Content starts
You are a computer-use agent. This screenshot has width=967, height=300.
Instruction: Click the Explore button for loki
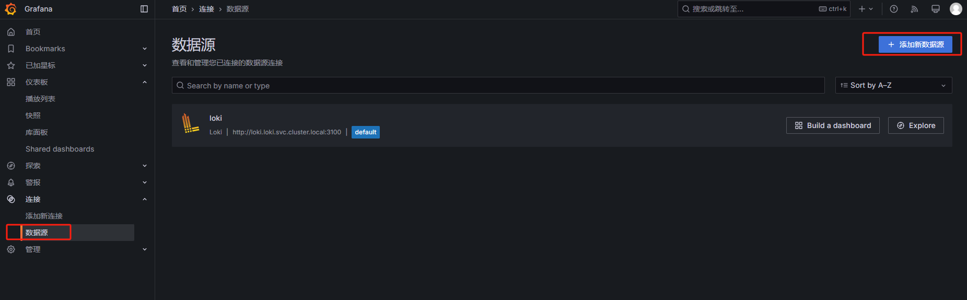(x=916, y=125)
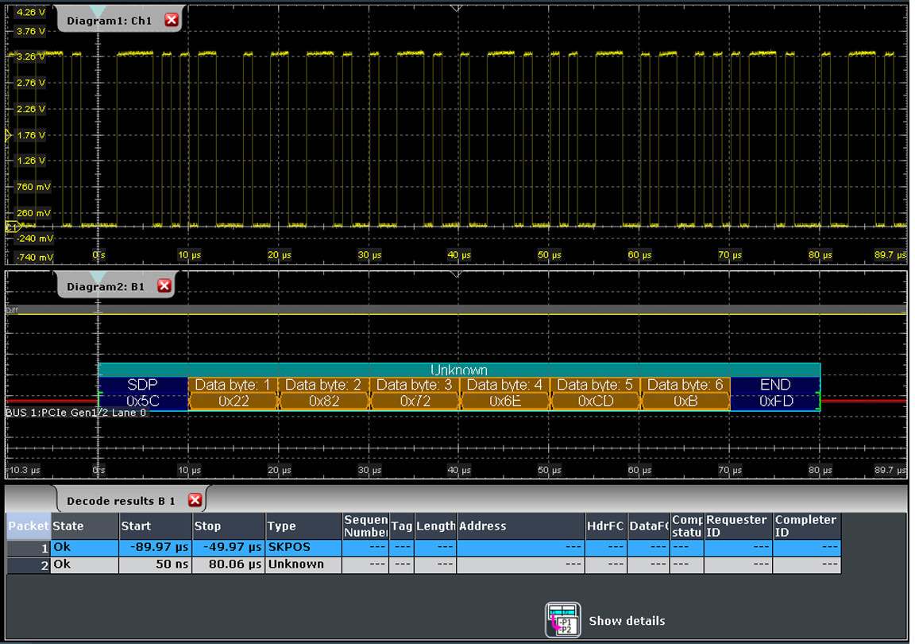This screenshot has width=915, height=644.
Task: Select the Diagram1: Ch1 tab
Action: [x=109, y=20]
Content ends
TASK PROMPT:
Without the pictures, transcribe the listing above exactly.

ANSWER AREA:
You are a computer-use agent. This screenshot has width=967, height=300.
Instruction: Click the Explore button for loki
(x=916, y=125)
This screenshot has width=915, height=644.
Task: Select the Diagram1: Ch1 tab
Action: [x=109, y=20]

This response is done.